THE DATA:
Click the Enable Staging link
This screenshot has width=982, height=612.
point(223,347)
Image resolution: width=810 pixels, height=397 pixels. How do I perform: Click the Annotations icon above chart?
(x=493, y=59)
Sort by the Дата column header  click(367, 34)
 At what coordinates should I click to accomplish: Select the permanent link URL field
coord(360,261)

---

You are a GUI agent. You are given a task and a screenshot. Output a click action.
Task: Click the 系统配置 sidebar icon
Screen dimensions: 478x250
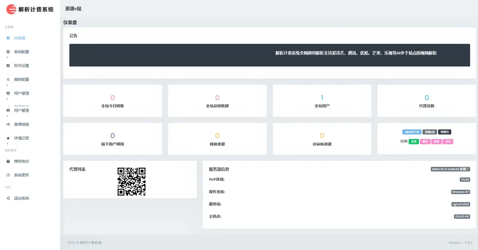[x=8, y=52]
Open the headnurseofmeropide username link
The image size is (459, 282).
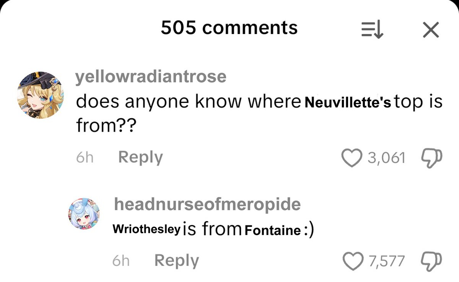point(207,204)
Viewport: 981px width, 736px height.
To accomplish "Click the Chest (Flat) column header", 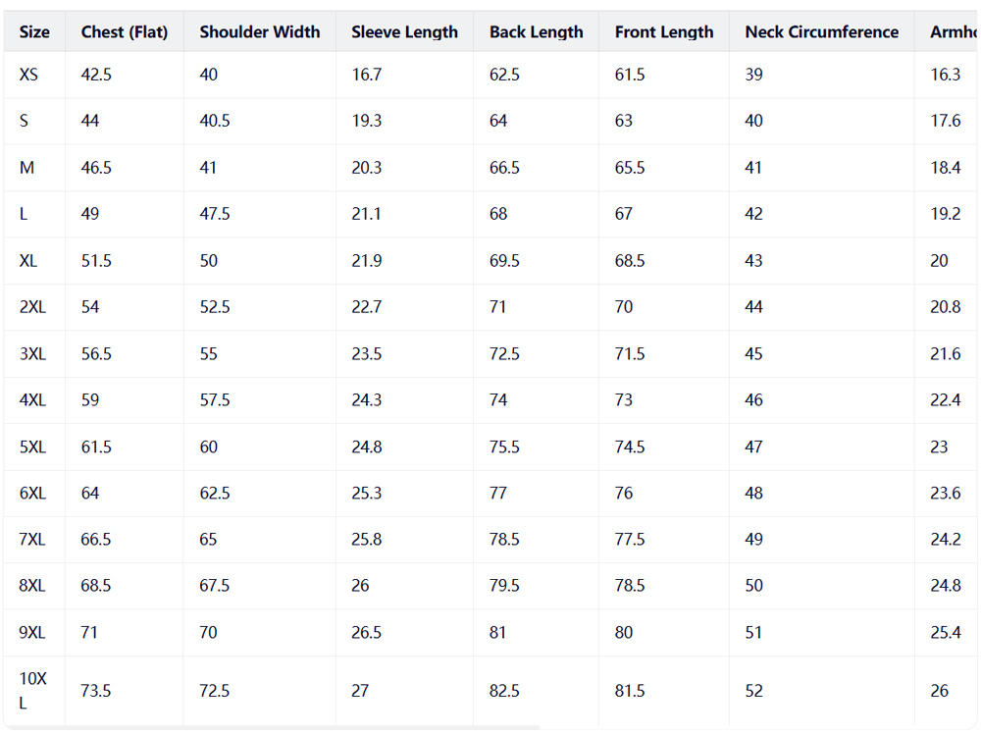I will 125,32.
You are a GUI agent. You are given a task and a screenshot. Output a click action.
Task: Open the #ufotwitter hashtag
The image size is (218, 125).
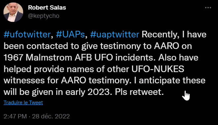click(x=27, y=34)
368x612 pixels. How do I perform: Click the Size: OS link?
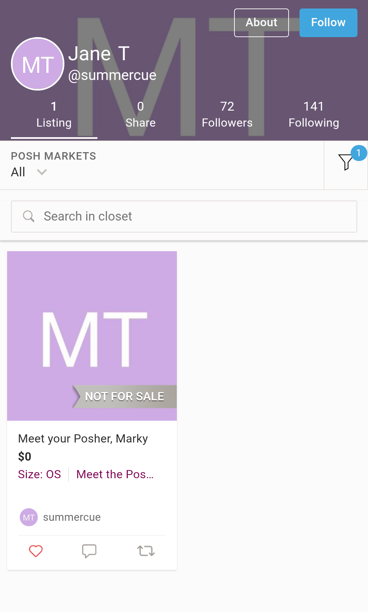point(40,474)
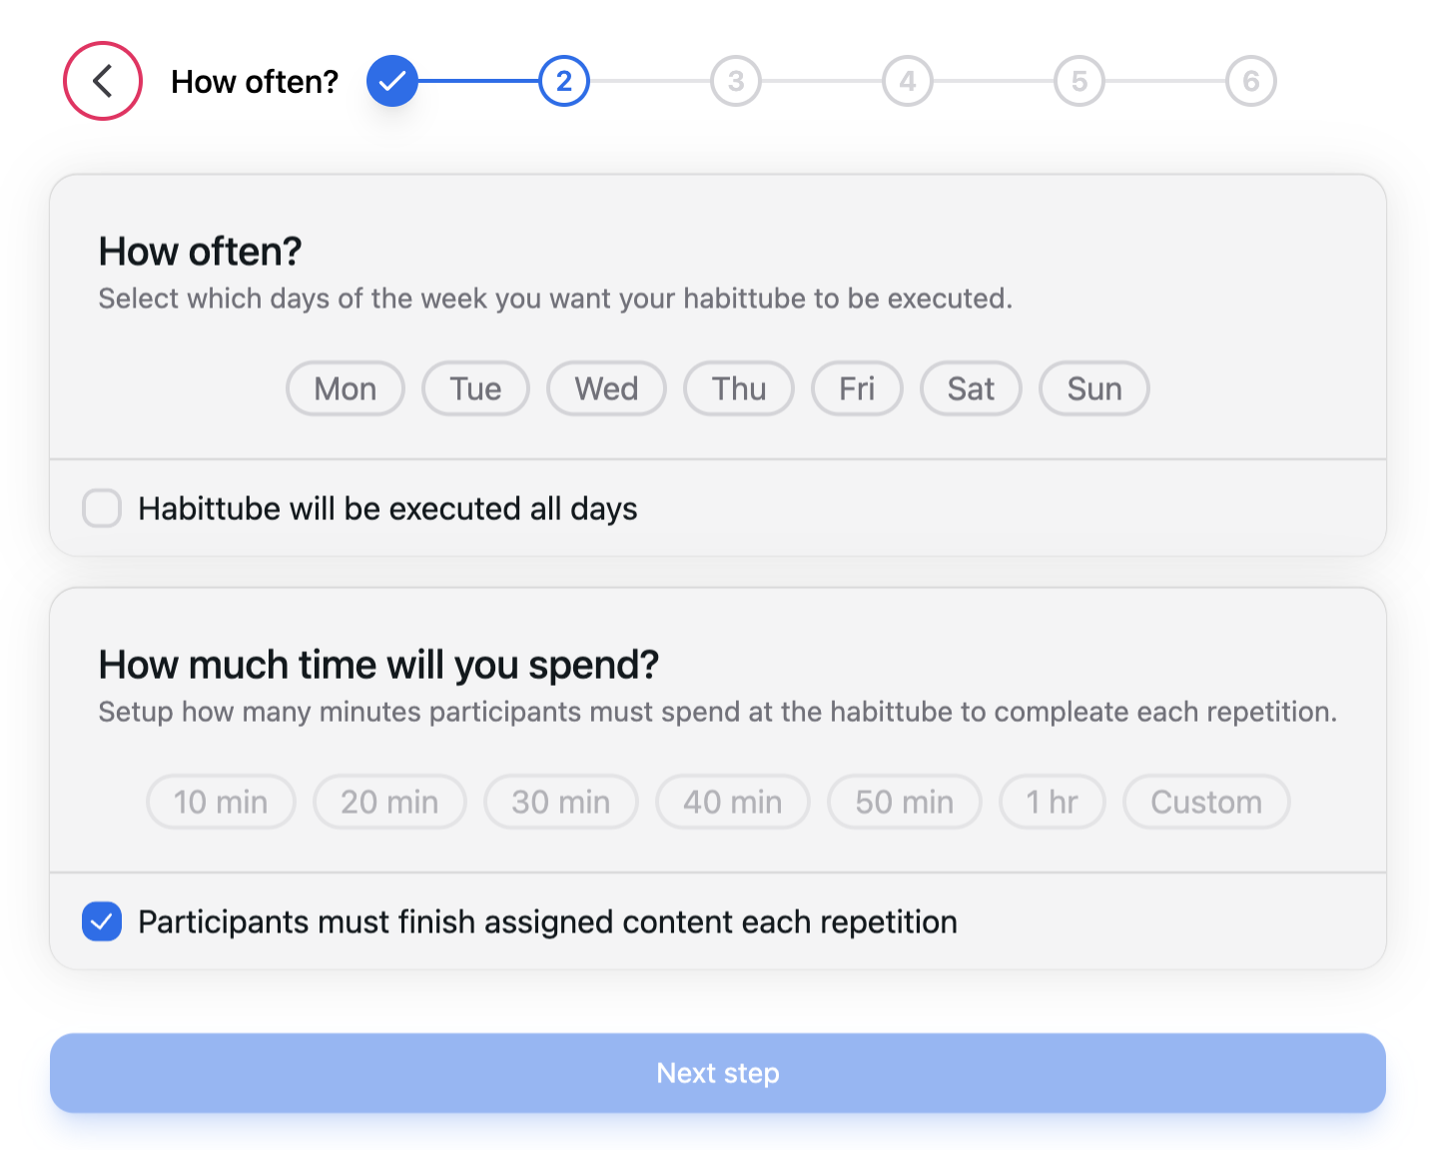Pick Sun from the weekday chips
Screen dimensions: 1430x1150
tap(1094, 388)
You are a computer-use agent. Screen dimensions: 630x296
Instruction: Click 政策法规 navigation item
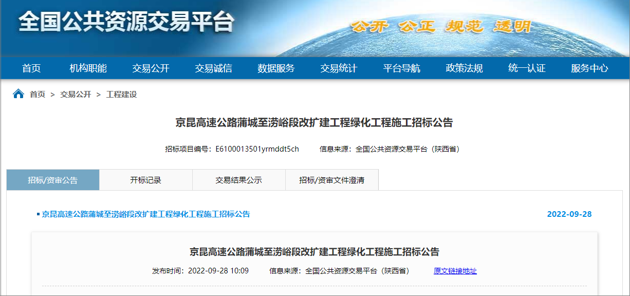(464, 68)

WHAT IS REQUIRED: The answer must be a single number: how many lines in the records above contain the word "Open".

EXERCISE RESULT: 2